Each line below from the one containing "You are a computer-use agent. The width" through the one containing "This screenshot has width=641, height=481." should be output exactly as it stands, and no other line should appear.

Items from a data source
---*---

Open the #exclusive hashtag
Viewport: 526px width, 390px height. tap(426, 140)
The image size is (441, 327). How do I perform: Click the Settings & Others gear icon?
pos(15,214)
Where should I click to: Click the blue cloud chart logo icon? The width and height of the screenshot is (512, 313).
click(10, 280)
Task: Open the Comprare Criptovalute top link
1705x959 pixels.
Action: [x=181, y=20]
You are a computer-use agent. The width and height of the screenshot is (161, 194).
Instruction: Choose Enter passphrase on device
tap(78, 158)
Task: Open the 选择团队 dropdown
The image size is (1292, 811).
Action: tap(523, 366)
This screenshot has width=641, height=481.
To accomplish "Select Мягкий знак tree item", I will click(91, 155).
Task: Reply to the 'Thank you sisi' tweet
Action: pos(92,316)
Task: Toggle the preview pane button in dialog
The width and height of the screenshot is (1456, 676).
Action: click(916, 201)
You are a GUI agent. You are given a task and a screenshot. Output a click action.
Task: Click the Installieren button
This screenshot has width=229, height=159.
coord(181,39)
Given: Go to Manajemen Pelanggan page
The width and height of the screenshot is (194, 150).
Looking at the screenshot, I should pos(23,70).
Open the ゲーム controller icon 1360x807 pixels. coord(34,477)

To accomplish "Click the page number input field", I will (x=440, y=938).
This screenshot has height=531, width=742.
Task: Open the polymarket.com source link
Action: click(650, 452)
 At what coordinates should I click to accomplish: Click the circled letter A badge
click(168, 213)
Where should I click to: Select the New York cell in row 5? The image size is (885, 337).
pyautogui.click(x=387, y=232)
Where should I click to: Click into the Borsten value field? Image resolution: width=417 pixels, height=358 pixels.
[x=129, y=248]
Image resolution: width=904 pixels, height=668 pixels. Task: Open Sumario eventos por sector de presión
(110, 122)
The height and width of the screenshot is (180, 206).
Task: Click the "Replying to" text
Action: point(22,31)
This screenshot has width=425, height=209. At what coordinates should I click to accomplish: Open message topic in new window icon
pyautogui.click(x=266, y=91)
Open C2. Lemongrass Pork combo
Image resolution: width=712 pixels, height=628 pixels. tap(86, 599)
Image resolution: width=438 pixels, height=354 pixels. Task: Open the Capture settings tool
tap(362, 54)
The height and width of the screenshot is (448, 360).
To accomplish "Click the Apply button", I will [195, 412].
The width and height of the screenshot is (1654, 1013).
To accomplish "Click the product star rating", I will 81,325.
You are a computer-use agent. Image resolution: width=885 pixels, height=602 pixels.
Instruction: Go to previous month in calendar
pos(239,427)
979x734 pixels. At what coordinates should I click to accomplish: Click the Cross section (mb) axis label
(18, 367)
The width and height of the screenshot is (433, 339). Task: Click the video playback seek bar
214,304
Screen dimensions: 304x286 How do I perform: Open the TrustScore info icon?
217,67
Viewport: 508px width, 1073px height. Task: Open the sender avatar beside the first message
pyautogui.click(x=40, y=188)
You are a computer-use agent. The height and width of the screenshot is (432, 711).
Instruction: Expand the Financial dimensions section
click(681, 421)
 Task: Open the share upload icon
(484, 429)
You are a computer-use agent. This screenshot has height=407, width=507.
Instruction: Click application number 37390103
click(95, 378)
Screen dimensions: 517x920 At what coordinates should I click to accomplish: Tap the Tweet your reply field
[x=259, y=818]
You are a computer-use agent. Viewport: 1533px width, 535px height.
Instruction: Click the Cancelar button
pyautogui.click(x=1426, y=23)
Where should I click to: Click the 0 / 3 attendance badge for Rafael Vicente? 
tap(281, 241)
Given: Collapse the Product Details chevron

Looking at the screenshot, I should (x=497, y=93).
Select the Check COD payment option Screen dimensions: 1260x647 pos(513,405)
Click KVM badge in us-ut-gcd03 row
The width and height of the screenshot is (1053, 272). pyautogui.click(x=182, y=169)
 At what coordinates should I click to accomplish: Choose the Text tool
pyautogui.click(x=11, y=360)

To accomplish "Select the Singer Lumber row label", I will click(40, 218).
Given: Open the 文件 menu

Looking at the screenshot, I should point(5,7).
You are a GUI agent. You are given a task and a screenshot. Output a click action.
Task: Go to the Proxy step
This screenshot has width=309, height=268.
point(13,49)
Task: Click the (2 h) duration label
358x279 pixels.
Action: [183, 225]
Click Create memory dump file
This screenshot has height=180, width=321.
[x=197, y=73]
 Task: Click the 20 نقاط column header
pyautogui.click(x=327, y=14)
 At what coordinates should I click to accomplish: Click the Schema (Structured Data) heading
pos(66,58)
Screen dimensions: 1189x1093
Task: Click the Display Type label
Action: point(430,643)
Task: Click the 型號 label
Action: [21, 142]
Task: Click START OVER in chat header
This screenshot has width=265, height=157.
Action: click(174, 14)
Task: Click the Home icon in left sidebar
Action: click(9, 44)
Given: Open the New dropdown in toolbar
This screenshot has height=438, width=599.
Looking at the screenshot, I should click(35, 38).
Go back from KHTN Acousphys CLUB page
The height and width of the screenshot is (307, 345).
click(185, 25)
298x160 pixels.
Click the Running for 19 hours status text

---*---

> _ANSWER SPACE_:
You are a computer-use agent. The width and height of the screenshot is (161, 194).
Instruction: Choose Enter passphrase on device
tap(78, 158)
Task: Open the 选择团队 dropdown
The image size is (1292, 811).
Action: tap(523, 366)
This screenshot has width=641, height=481.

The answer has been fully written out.